Le Brésil s’enfonce chaque jour davantage dans une crise politique et économique sans précédent. Les mesures d’austérité, mises en œuvre par le gouvernement de la présidente Dilma Roussef, se révèlent non seulement inefficaces, mais également contre-productives. Le pays est menacé par l’arrivée au pouvoir d’une oligarchie fortement liée au capitalisme financier mondialisé. Dans cette situation, seulement un grand élan populaire et de vastes réformes politiques et économiques, laissées en friche par les gouvernements issus du Parti des travailleurs, peuvent mettre le pays à l’abri d’un tel danger.

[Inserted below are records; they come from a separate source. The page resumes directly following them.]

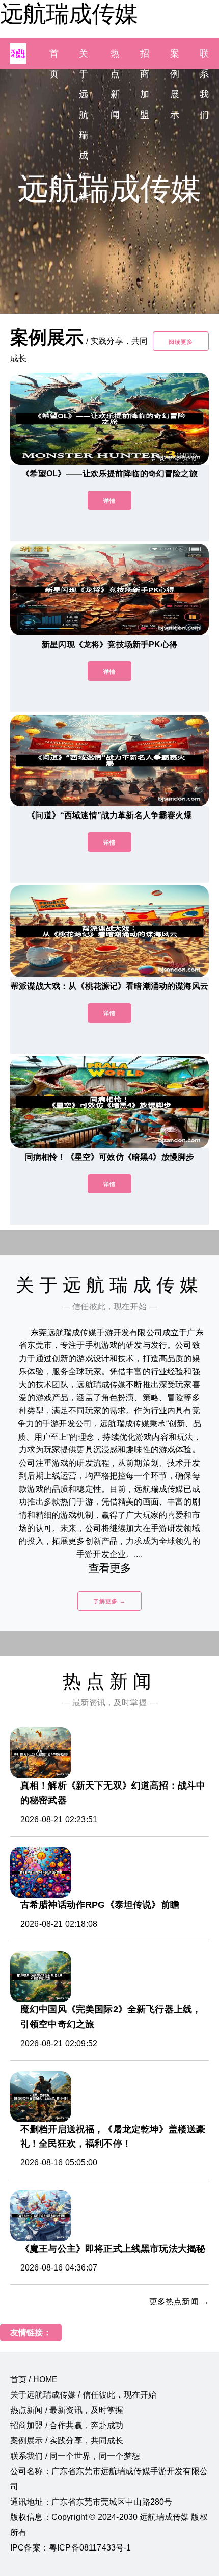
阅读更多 (181, 342)
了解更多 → (109, 1601)
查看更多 (109, 1568)
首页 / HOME (34, 2379)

En l’occurrence, il serait nécessaire de :

  • Renforcer la politique de lutte contre les inégalités sociales qui menacent la cohésion sociale du pays.
  • Mettre fin à la mainmise des oligarchies financières sur les moyens d’information.
  • Mettre en place les réformes institutionnelles indispensables pour stabiliser la situation politique et protéger les institutions politiques face aux influences des oligarchies financières.
  • Réformer le secteur agricole, en se fondant sur la redistribution de la propriété foncière ; changer radicalement le modèle de développement agricole pour satisfaire, en priorité les besoins alimentaires du pays, créer des millions d’emplois dans ce secteur, éviter la déforestation et les atteintes irréversibles à la nature.

Notes

[1Il s’agit d’une affaire de corruption, révélée en 2014, qui touche l’entreprise pétrolière de l’Etat, Petrobras - symbole du décollage économique du pays - ainsi que les grandes entreprises du BTP (bâtiments et travaux publics) qui travaillent ensemble sur l’exploitation de nouvelles réserves pétrolières au large du Brésil. Le cartel du BTP partageait ce marché et surfacturait leur service, en contrepartie de pots-de-vin versés aux dirigeants des partis de la coalition gouvernementale (y compris le Parti des travailleurs) entre 2003 et 2010, essentiellement pour financer leur compagne électorale.